Segment Start: Supplied data

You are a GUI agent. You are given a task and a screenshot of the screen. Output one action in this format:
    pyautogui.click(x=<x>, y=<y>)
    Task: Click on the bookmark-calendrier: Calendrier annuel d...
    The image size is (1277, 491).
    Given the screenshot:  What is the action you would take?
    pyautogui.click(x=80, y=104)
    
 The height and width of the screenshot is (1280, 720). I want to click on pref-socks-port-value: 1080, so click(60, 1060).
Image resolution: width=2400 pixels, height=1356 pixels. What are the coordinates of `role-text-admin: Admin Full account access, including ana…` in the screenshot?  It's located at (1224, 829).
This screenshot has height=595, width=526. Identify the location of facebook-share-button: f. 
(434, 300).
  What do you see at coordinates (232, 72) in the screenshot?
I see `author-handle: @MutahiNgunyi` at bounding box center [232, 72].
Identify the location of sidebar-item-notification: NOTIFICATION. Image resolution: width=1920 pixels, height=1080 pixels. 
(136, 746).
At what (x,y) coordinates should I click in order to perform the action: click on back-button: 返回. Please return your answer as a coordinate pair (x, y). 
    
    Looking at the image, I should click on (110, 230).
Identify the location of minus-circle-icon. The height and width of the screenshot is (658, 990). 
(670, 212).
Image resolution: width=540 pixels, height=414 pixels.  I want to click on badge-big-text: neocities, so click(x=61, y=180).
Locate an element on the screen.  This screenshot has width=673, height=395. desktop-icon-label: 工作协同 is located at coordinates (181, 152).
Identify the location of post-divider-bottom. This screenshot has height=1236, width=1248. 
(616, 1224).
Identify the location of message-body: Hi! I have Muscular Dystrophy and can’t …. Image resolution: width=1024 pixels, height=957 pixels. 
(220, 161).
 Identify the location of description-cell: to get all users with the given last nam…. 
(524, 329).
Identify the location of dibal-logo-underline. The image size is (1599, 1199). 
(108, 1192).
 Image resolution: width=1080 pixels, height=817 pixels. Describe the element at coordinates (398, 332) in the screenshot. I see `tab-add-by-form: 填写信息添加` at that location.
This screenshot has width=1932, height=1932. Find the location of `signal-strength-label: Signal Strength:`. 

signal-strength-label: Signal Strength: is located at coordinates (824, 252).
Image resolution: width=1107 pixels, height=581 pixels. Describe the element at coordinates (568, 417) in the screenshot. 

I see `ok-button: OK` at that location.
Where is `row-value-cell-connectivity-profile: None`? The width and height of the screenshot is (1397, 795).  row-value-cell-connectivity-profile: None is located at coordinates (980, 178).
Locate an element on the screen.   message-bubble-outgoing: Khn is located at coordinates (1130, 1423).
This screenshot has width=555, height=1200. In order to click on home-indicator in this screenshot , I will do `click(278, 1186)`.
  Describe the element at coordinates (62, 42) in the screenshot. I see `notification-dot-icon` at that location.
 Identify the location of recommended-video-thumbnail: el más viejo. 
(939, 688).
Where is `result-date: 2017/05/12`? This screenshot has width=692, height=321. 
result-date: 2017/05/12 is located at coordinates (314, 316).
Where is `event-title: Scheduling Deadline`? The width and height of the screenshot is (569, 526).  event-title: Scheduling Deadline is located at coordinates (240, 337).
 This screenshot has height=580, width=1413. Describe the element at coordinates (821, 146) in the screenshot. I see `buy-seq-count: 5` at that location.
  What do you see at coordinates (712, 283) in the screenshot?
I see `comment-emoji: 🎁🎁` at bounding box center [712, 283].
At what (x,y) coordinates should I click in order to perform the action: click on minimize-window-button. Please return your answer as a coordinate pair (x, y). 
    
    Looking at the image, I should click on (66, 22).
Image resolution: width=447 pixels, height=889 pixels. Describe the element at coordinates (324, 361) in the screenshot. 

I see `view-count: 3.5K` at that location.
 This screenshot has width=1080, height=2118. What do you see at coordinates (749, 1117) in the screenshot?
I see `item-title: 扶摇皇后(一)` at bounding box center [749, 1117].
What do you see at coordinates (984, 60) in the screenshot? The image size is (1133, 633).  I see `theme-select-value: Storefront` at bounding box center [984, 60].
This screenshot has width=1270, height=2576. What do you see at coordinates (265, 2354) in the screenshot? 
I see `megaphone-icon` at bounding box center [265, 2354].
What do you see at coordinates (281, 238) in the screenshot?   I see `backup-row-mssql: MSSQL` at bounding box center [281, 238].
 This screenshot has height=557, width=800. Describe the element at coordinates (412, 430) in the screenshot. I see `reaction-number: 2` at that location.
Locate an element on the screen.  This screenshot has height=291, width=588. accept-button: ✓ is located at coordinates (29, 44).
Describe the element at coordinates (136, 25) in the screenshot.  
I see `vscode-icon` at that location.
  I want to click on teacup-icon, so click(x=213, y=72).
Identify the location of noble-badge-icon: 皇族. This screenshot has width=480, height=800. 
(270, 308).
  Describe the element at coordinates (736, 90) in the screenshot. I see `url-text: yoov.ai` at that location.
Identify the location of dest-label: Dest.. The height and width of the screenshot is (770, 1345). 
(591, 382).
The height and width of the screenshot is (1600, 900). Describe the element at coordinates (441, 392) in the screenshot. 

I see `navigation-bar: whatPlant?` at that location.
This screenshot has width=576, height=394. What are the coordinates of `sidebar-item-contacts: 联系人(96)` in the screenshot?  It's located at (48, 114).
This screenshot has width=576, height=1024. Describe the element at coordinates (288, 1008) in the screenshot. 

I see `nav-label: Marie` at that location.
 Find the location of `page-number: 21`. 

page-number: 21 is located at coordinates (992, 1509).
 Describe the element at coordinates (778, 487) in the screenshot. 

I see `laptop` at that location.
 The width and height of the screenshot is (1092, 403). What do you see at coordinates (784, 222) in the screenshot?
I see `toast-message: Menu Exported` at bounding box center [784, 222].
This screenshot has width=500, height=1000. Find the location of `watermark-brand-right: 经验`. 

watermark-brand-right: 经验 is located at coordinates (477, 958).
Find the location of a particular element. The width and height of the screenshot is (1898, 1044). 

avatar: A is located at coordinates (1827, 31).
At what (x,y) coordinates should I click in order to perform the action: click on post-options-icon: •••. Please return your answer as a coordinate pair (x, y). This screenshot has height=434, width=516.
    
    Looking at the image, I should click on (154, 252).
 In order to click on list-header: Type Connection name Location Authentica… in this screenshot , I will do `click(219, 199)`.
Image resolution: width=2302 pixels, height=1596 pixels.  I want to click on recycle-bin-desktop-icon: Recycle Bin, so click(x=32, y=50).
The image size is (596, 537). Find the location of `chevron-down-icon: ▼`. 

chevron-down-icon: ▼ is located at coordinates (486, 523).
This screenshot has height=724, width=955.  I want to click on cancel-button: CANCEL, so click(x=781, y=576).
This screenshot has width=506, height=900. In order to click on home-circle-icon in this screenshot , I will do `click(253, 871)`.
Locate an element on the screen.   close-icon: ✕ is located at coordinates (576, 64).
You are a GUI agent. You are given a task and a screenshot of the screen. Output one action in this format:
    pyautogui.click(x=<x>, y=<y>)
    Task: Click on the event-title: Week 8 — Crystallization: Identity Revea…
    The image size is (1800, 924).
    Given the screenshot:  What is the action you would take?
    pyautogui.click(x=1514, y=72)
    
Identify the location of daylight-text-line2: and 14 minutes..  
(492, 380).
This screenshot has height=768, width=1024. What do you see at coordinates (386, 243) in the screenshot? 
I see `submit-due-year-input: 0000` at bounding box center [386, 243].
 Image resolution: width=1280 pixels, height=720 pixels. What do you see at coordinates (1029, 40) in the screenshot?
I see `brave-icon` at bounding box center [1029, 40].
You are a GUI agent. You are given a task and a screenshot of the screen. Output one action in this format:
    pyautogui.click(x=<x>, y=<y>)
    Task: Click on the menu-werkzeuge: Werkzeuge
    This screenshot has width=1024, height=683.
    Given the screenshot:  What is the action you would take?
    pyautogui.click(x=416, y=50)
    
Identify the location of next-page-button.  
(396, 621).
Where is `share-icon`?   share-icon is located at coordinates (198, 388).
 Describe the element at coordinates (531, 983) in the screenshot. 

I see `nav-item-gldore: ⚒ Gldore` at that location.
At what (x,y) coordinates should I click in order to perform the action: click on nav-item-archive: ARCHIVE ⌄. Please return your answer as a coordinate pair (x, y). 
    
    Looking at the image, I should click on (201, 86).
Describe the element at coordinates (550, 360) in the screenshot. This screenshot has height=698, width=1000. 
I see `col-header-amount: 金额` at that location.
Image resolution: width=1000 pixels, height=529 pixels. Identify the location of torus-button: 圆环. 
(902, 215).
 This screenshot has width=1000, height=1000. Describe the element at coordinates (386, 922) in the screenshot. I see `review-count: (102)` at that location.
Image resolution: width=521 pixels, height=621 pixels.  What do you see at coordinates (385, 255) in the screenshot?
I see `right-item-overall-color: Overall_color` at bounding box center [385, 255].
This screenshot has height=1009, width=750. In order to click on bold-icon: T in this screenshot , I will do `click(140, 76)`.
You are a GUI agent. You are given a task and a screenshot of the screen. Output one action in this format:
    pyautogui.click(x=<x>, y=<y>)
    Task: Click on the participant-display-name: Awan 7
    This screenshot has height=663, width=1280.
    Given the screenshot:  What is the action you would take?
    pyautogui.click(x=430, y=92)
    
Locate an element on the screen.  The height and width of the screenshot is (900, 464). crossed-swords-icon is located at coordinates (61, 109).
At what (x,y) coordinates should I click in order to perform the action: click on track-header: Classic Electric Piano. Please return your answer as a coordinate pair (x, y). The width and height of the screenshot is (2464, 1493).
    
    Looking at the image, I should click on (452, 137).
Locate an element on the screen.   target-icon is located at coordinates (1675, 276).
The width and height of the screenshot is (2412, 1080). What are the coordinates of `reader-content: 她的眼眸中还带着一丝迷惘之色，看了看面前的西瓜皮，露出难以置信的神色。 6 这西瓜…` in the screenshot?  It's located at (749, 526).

Segment End: Supplied data

▸ Task details:
Render the lines of the listing above as a Markdown table with the columns Row and Line. Begin with the line containing "is (2464, 1493).", continue through the line containing "coordinates (1675, 276).", number each row, and leave out any blank lines.

▸ Reply to the task:
| Row | Line |
|---|---|
| 1 | At what (x,y) coordinates should I click in order to perform the action: click on track-header: Classic Electric Piano. Please return your answer as a coordinate pair (x, y). The width and height of the screenshot is (2464, 1493). |
| 2 |     Looking at the image, I should click on (452, 137). |
| 3 | Locate an element on the screen.   target-icon is located at coordinates (1675, 276). |